Machine vision today in many ways resembles the state of NLP a few years ago: There are excellent task-specific models like “Segment Anything” for segmentation or YOLO variants for object detection. While attempts to unify some vision tasks exist, no existing model can solve any problem just by prompting. However, the exact same primitives that enabled zero-shot learning in NLP also apply to today’s generative video models—large-scale training with a generative objective (text/video continuation) on web-scale data. [...]

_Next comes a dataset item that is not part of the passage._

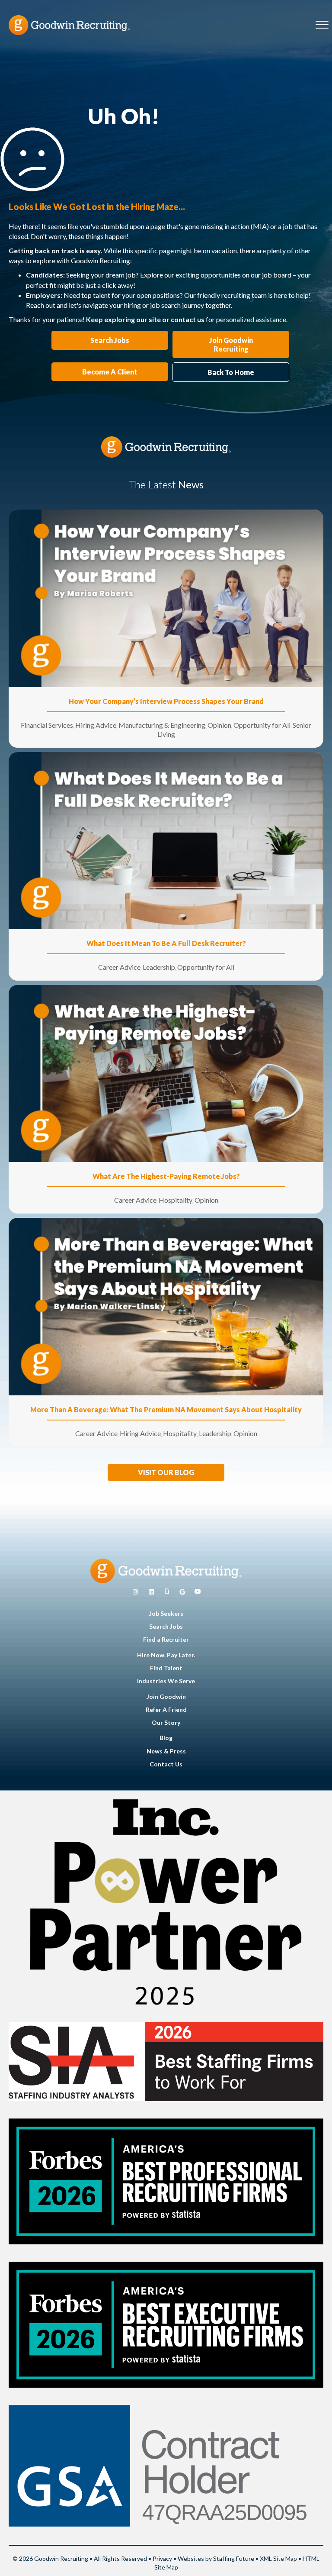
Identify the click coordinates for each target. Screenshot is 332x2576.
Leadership (159, 967)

  1. Analyzing 18,384 generated videos across 62 qualitative and 7 quantitative tasks, we report that Veo 3 can solve a wide range of tasks that it was neither trained nor adapted for.
  2. Based on its ability to perceive, model, and manipulate the visual world, Veo 3 shows early forms of “chain-of-frames (CoF)” visual reasoning like maze and symmetry solving.
  3. While task-specific bespoke models still outperform a zero-shot video model, we observe a substantial and consistent performance improvement from Veo 2 to Veo 3, indicating a rapid advancement in the capabilities of video models.

I particularly enjoyed the way the coined the new term chain-of-frames to reflect chain-of-thought in LLMs. A chain-of-frames is how a video generation model can "reason" about the visual world:

Perception, modeling, and manipulation all integrate to tackle visual reasoning. While language models manipulate human-invented symbols, video models can apply changes across the dimensions of the real world: time and space. Since these changes are applied frame-by-frame in a generated video, this parallels chain-of-thought in LLMs and could therefore be called chain-of-frames, or CoF for short. In the language domain, chain-of-thought enabled models to tackle reasoning problems. Similarly, chain-of-frames (a.k.a. video generation) might enable video models to solve challenging visual problems that require step-by-step reasoning across time and space.

They note that, while video models remain expensive to run today, it's likely they will follow a similar pricing trajectory as LLMs. I've been tracking this for a few years now and it really is a huge different - a 1,200x drop in price between GPT-3 in 2022 ($60/million tokens) and GPT-5-Nano today ($0.05/million tokens).

The PDF is 45 pages long but the main paper is just the first 9.5 pages - the rest is mostly appendices. Reading those first 10 pages will give you the full details of their argument.

The accompanying website has dozens of video demos which are worth spending some time with to get a feel for the different applications of the Veo 3 model.

Diagram showing six computer vision techniques with example parrot images: Edge detection (line drawing of parrots and tropical plants), Segmentation (silhouette of two parrots on branch), Keypoint localization (black background with bright blue point), Super-resolution (pixelated parrot image), Blind deblurring (blurred parrot image), Blind denoising (clear photo of red, yellow and blue parrot in green foliage)

It's worth skimming through the appendixes in the paper as well to see examples of some of the prompts they used. They compare some of the exercises against equivalent attempts using Google's Nano Banana image generation model.

For edge detection, for example:

Veo: All edges in this image become more salient by transforming into black outlines. Then, all objects fade away, with just the edges remaining on a white background. Static camera perspective, no zoom or pan.

Nano Banana: Outline all edges in the image in black, make everything else white.